Und wenn die unvermeidbare konservative Gegenbewegung gegen die Zerstörung der Geschichte und des Landes selbst entsteht, wie wird sich die Konfrontation dann entwickeln? Inzwischen erleben wir eine Art kulturelles AIDS, ein erworbenes Immundefizitsyndrom. Es gibt weder Immunität gegen die Zerstörung der Vergangenheit, noch gibt es Immunität gegen die Umprogrammierung – die historische, kulturelle und religiöse. Jahrzehnte hedonistischer Hemmungslosigkeit, ein Kult des Komforts und das falsche Gefühl der Überlegenheit haben Amerika kulturelles AIDS gebracht, wenn es keine Immunität gegen Pogrome gibt.
In der Zwischenzeit zerfällt die amerikanische Armee von innen heraus. Nicht nur, dass Verteidigungsminister Mark Esper öffentlich seine Meinungsverschiedenheit mit Trump über den Einsatz der Armee zur Rettung des Landes vor verheerenden Unruhen demonstriert hat, ein Dutzend Militärstützpunkte werden gegen den Widerstand von Präsident Trump umbenannt. Und Trump bleibt nur noch Twitter.
„Jemand hat vorgeschlagen, dass wir mindestens 10 unserer legendären Militärstützpunkte umbenennen sollten, wie Fort Bragg in North Carolina, Fort Hood in Texas, Fort Benning in Georgia und so weiter. Diese monumentalen und sehr mächtigen Basen sind Teil des großen amerikanischen Erbes, der historischen Siege und des Sieges der Freiheit geworden. Die Vereinigten Staaten von Amerika haben unsere Helden an diesen heiligen Stätten ausgebildet und untergebracht und zwei Weltkriege gewonnen“, erklärte Trump auf Twitter.
Naja, das mit ihren Siegen ist wie immer. Jedenfalls gibt es für die Namen der konföderierten Generäle nun keinen Platz mehr. Diese Namen klingen jetzt schlimmer, als wüste Beschimpfungen. Die Beratungen über die Umbenennungen haben bereits begonnen. Übrigens unterstützt laut Umfragen die Mehrheit der Amerikaner – 56 Prozent – die Umbenennung von Militärstützpunkten nicht. Aber im gegenwärtigen Klima ist die Stimme der aggressiven Minderheit lauter und damit einflussreicher.

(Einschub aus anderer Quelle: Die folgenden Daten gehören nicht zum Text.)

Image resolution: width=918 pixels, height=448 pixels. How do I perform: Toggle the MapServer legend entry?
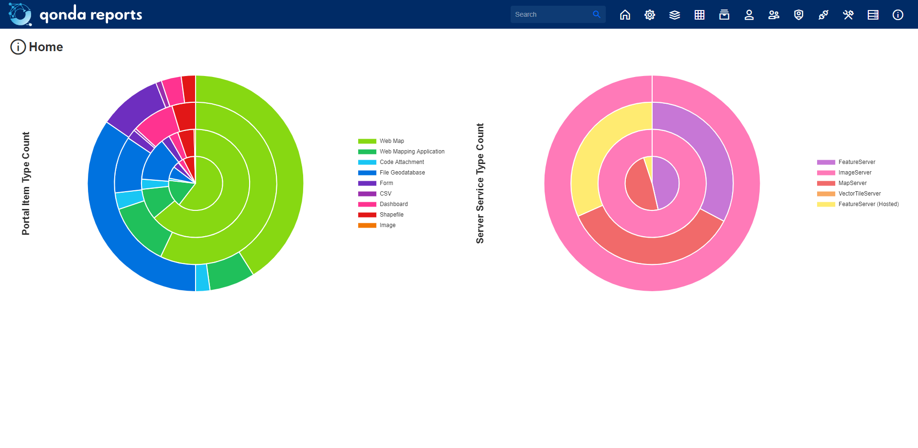pos(852,183)
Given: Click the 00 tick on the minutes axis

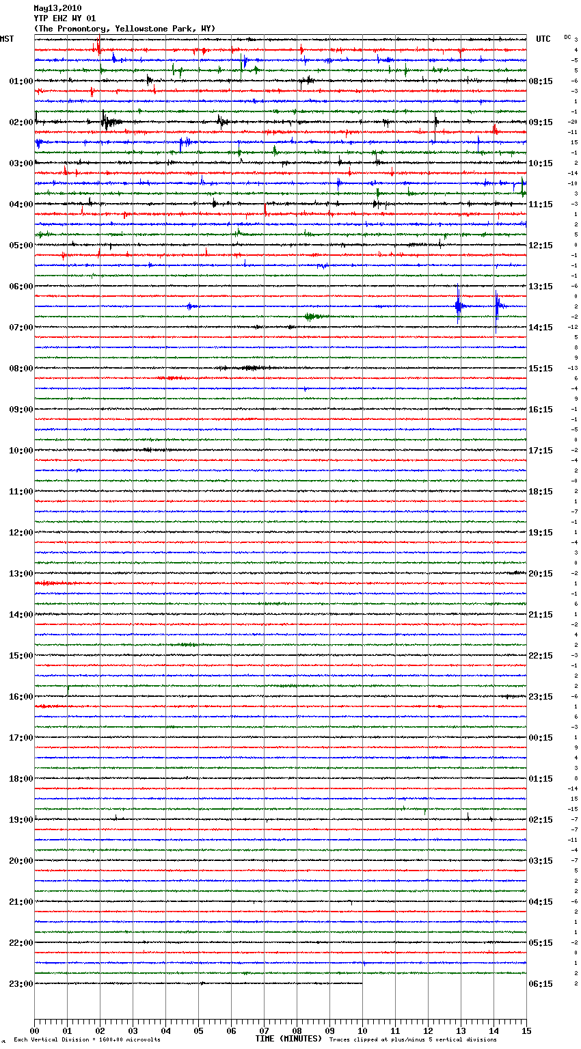Looking at the screenshot, I should pyautogui.click(x=34, y=1031).
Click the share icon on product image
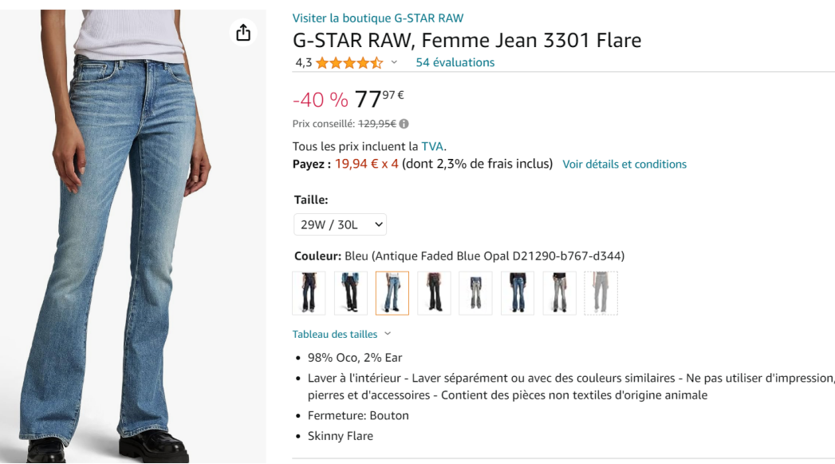This screenshot has height=464, width=835. [243, 33]
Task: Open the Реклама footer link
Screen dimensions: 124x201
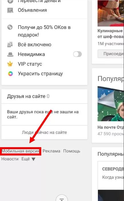Action: point(52,151)
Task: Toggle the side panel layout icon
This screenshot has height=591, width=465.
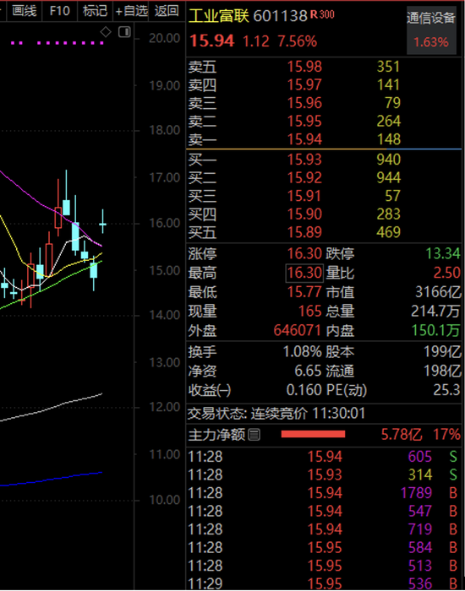Action: pos(124,32)
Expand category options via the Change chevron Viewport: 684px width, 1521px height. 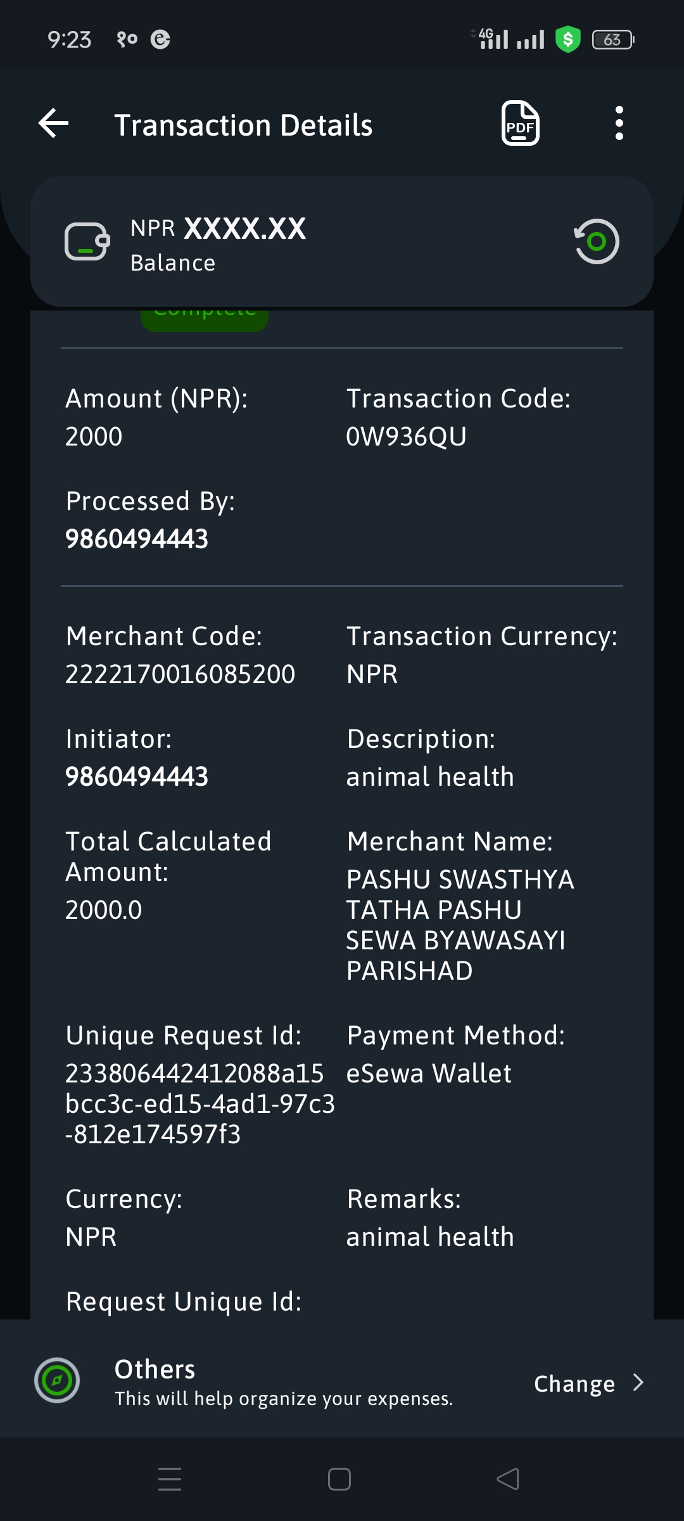click(638, 1383)
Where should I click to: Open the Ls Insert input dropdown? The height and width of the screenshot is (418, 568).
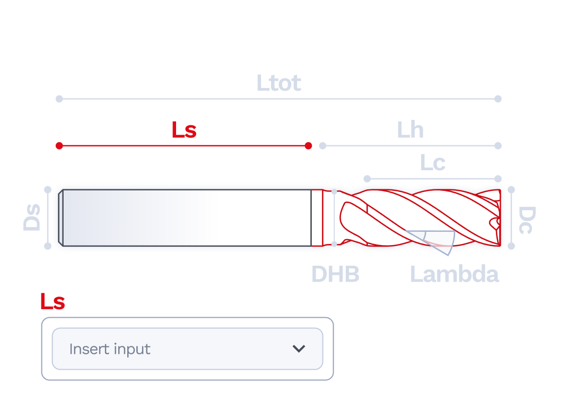click(187, 349)
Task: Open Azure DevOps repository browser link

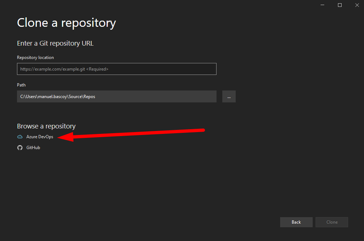Action: coord(40,137)
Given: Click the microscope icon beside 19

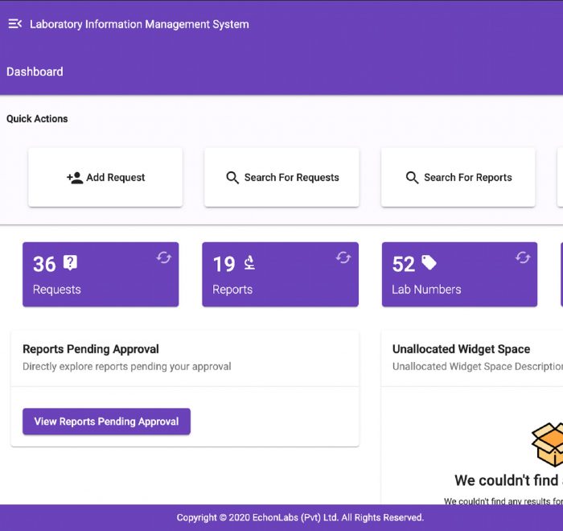Looking at the screenshot, I should coord(249,262).
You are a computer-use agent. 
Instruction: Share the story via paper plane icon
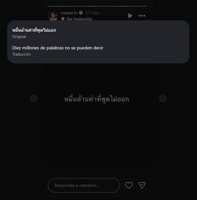[142, 185]
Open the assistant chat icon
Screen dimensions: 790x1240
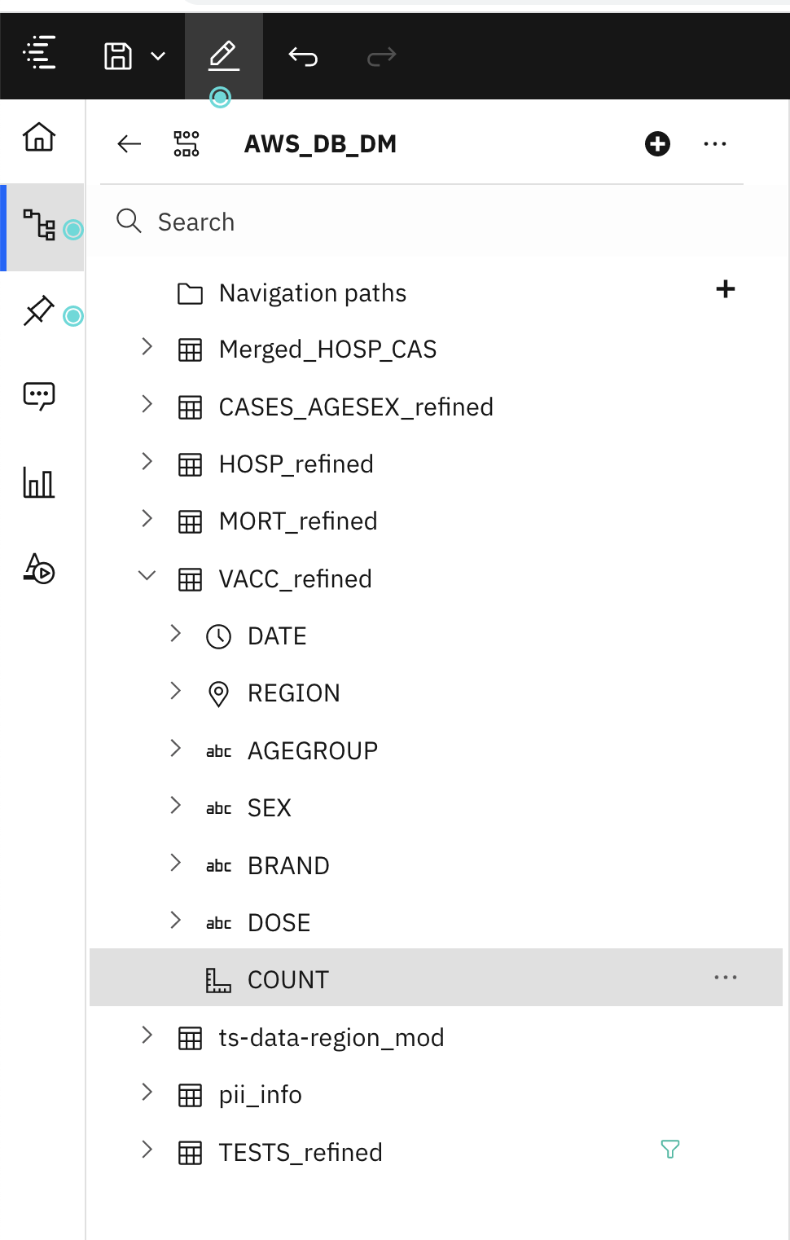click(x=39, y=397)
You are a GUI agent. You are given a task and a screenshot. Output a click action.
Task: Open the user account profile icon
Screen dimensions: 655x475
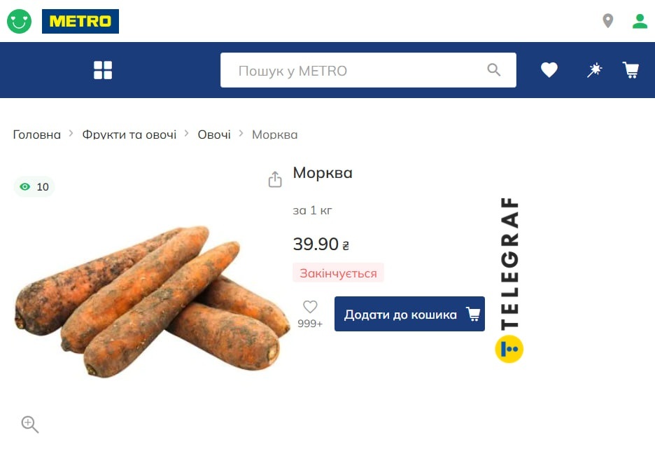tap(640, 21)
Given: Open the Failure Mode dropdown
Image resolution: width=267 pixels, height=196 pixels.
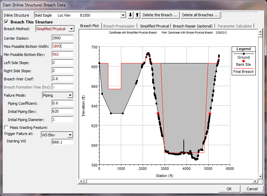Looking at the screenshot, I should click(70, 96).
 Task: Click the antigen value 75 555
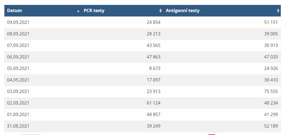271,91
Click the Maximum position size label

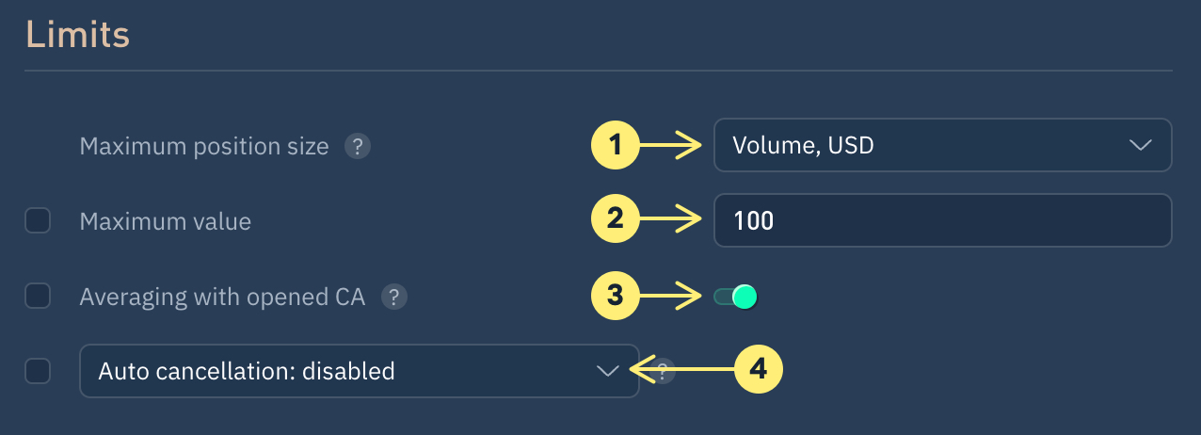(204, 147)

Übrigens, in Großbritannien ist es fast das gleiche. Dort sind sie bereits beim Denkmal von Mahatma Gandhi angekommen und fordern, es zu stürzen, weil Gandhi ein „rassistischer“ und aus irgendeinem Grund „sexueller Räuber“ war, obwohl bekannt ist, dass Gandhi schon in seiner Jugend ein Keuschheitsgelübde abgelegt hat.
Ende der Übersetzung
Hier noch die versprochene Anmerkung zum „N-Wort“: In Russland wird das „N-Wort“ – neben politisch korrekten Bezeichnungen – noch benutzt und es gilt nicht als abwertend. Es wird klar unterschieden zwischen „Neger“, was nicht abwertend benutzt wird und „Nigger“, was man in Russland zwar kennt, was aber nicht benutzt wird.
Als Übersetzer habe ich den Text so übersetzt, wie er geschrieben wurde. Die Sprachverbote der Political Correctness gibt es in Russland nicht.